身柄事件(逮捕される事件)では身柄と併せて事件が送致されますが、逮捕されないいわゆる在宅事件の場合には、事件の記録が警察から検察庁に送られることにより、事件が送致されることとなります(いわゆる「書類送検」です。)。
その上で、検察官が各事件を起訴するか不起訴とするかなどを判断することとなりますが、これに当たっては検察庁でも一定の捜査を行うことが一般的であり、被疑者(いわゆる「容疑者」と同じです。)や目撃者等の取調べを行うために、取調べの対象者を検察庁に呼び出します。
ですので、呼び出しは基本的には取調べのためですし、取調べは起訴不起訴等を判断するために行うものであり、検察庁から呼び出されたからといって必ず起訴されると決まっているわけではなく、不起訴となる場合もありえます。

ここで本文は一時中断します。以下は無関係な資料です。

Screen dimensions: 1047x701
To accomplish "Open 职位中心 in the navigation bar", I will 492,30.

不起訴にも「起訴猶予」「嫌疑不十分」などのパターンがあり、その判断基準等の詳細についてはこちらの記事をご参照ください。
また、呼び出されて起訴される場合にも、略式手続となり、裁判所に行くまでもなく罰金となるパターンもあります。
検察庁が呼び出しをするのは、基本的には取調べを行うためです。
例外として、押収している証拠品の処分についてなどで呼び出す場合もなくはないですが、そうであればその旨告げられることが多いかと思われます。

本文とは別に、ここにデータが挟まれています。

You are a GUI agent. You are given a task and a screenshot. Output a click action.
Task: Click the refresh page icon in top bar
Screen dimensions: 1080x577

取調べのためとはいってもその内容は千差万別であり、被疑者として取調べを受ける場合のほか、目撃者や被害者もその対象となります。
また、被疑者ではなくあくまで「参考人」として呼び出されて取調べを受けるという場合であっても、検察庁としては共犯ではないかと疑っていたり、ゆくゆくは被疑者として立件しようと考えているという可能性も否定できません。
また、極めて例外的なパターンですが、呼び出されて検察庁に出向いたタイミングで逮捕されるという場合もあり、どのような理由・趣旨で呼び出されたのかは事件の内容と自分自身の立場を踏まえて慎重に判断する必要があります。

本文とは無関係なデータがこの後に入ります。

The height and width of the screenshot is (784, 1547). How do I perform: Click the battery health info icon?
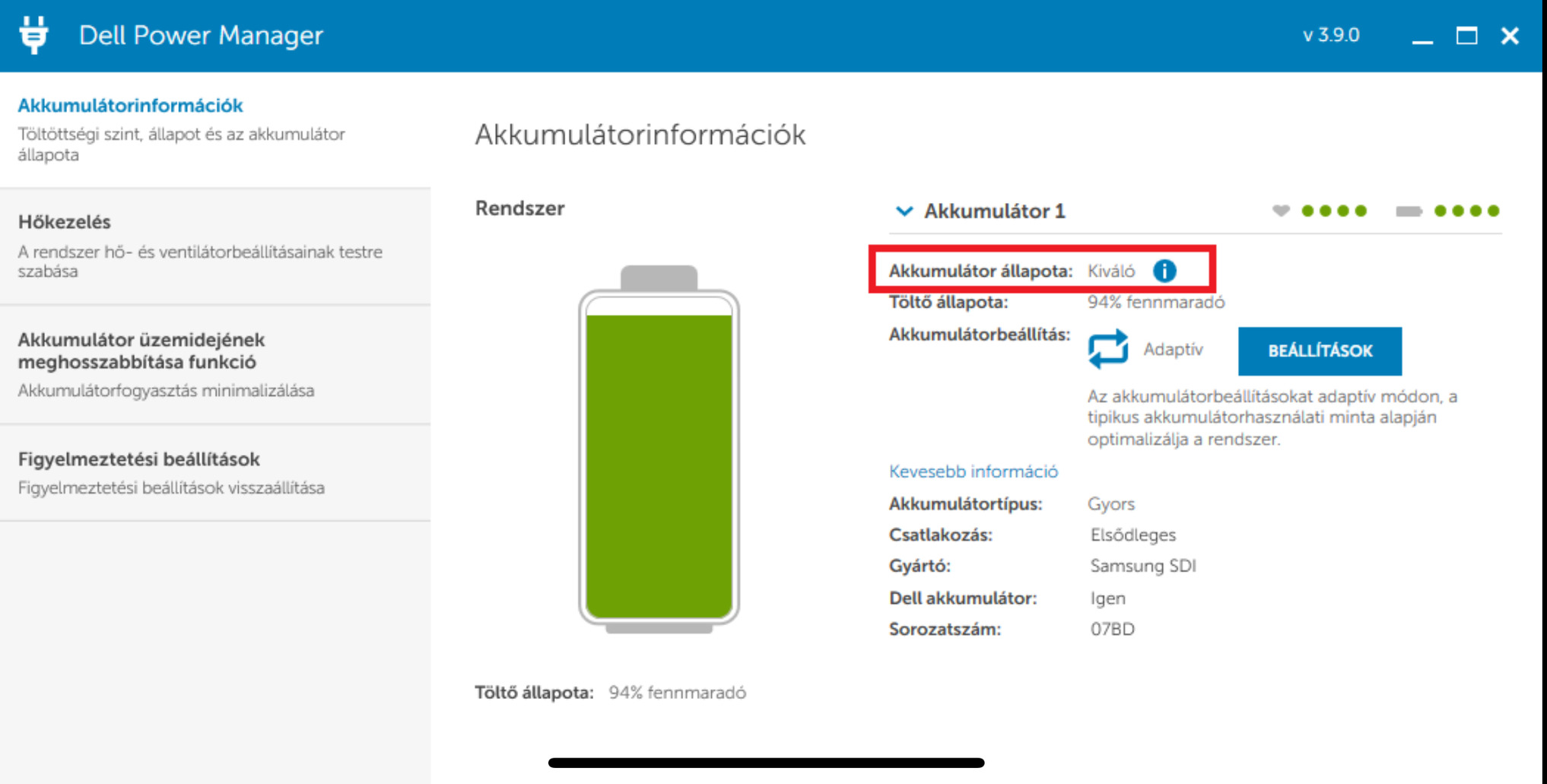(1164, 271)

警察が捜査をしている間、被疑者として何度か取調べを受け、警察からは検察庁に事件を送致すると告げられたのに、数か月経っても検察庁からは何の連絡もない、という状況もあるかもしれません。
「もう事件は終わったのかな」と思いたくなるところですが、しばらく呼び出しがないからといって不起訴となったとは限りません。
前記のとおり、一般的な刑事事件では警察がまず捜査をした上、検察庁に事件を送致するのが原則です(例外的に送致すらしない場合もないわけではありません。※微罪処分等についてはこちらの記事をご参照ください。)。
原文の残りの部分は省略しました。